PROVIDED TEXT ::
>>>

Inspiration

Writing a good README is one of those things every developer knows they should do, but often rushes or skips entirely, especially during hackathons. I noticed that even solid projects get overlooked simply because their documentation is unclear or unpolished. Based on the theme of the hackathon "Hacks for Hackers", I thought, why build another product for the average non-technical user when I can ship a tool devs like me will come to love and appreciate, and also use. I then decided to build something that helps developers present their work better without forcing them to spend hours writing markdown instead of building.

What it does

README Doctor is a CLI tool built on the Gemini API that generates or refines GitHub READMEs. It supports two modes. Generate mode creates a complete README from structured project details. Polish mode takes an existing README and upgrades it into a concise, professional, hackathon ready version. The goal is to help developers communicate their project clearly, fast, and consistently.

How I built it

The tool is built in Python and uses the Gemini API for content generation. The codebase is modular, with separate files handling prompt design, generation logic, polishing logic, and API communication. The CLI entry point detects whether the user wants to generate a new README or polish an existing one and runs the appropriate pipeline. Prompts are carefully designed to return clean markdown output without extra explanations or filler text.

Challenges I ran into

One of the biggest challenges was prompt tuning. Early outputs were overly generic (verbose) and included meta commentary instead of clean README content. Another challenge was working under hardware constraints and avoiding SDK dependencies that required native compilation.

Accomplishments that i'm proud of

I am proud of building a fully working tool that solves a real problem developers face. The project supports two distinct workflows, produces consistent markdown output, and is easy to extend. I am also proud of shipping a complete project with clean structure, documentation, and a demo within the hackathon timeframe, as this is my first ever hack for a hackathon.

What I learned

This project reinforced the importance of prompt design, modular architecture, and building tools that developers actually want to use. I also gained deeper experience working with LLM APIs directly, handling edge cases, and designing CLI workflows that feel intuitive.

What's next for README Doctor

Next steps include adding README templates for different project types, improving customization options, and potentially adding a web interface. Long term, README Doctor could become part of a larger toolkit focused on improving developer documentation and project presentation.

<<<

WORK TO COMPLETE ::
1. Revise the passage of the README Doctor write-up that opens with "One of the biggest" and closes with "for a hackathon.", replacing "prompt tuning" with "prompt engineering".
2. Answer these questions from the README Doctor write-up, one per line:
(a) Which programming language is the tool built in?
(b) What are the two modes the tool supports?
(c) What kind of interface might be added later?

AVAILABLE DATA ::
>>>

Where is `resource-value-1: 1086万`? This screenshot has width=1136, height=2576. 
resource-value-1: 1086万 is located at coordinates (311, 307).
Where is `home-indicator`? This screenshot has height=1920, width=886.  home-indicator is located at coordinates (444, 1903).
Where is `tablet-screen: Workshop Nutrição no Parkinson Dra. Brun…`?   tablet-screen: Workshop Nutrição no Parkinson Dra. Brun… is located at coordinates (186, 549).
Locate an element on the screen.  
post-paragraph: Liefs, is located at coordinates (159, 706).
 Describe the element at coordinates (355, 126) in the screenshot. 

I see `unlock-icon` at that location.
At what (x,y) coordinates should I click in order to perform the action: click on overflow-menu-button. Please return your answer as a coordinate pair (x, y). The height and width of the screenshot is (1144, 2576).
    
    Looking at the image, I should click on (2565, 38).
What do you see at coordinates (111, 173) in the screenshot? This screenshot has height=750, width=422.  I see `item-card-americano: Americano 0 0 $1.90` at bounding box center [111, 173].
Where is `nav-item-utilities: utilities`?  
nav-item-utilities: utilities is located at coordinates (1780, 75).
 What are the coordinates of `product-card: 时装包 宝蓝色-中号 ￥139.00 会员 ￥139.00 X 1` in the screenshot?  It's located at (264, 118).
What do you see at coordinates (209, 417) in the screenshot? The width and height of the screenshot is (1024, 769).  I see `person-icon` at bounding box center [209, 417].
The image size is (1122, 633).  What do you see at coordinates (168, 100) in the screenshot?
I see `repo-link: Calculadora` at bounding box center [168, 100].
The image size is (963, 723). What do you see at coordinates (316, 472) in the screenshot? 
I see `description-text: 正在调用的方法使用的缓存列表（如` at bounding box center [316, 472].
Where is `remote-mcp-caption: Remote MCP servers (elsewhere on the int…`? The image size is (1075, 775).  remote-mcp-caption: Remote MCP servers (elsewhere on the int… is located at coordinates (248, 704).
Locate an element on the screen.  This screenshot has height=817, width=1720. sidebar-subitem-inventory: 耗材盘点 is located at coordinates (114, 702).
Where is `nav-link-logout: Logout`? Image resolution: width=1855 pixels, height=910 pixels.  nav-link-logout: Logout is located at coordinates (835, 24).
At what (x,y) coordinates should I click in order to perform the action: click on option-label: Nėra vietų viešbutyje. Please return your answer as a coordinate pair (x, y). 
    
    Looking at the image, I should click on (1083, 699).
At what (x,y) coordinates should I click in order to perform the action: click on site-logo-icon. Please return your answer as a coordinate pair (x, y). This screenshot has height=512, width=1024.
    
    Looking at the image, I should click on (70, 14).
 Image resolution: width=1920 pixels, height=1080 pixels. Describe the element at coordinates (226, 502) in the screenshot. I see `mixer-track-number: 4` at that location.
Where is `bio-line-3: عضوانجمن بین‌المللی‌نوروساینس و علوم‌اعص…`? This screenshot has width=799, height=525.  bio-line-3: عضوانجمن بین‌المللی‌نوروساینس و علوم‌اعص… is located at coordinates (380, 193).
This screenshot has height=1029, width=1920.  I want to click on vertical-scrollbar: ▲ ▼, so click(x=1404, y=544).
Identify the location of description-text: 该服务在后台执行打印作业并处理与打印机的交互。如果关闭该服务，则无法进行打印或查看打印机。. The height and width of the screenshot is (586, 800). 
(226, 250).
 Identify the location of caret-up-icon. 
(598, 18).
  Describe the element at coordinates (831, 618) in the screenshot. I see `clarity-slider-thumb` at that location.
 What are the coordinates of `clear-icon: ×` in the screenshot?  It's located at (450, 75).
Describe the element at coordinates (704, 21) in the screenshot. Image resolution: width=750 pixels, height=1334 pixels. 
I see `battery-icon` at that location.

<<<

ANSWERS TO THE PROBLEMS ::
1.
One of the biggest challenges was prompt engineering. Early outputs were overly generic (verbose) and included meta commentary instead of clean README content. Another challenge was working under hardware constraints and avoiding SDK dependencies that required native compilation.

Accomplishments that i'm proud of

I am proud of building a fully working tool that solves a real problem developers face. The project supports two distinct workflows, produces consistent markdown output, and is easy to extend. I am also proud of shipping a complete project with clean structure, documentation, and a demo within the hackathon timeframe, as this is my first ever hack for a hackathon.

2.
(a) Python
(b) Generate mode and Polish mode
(c) A web interface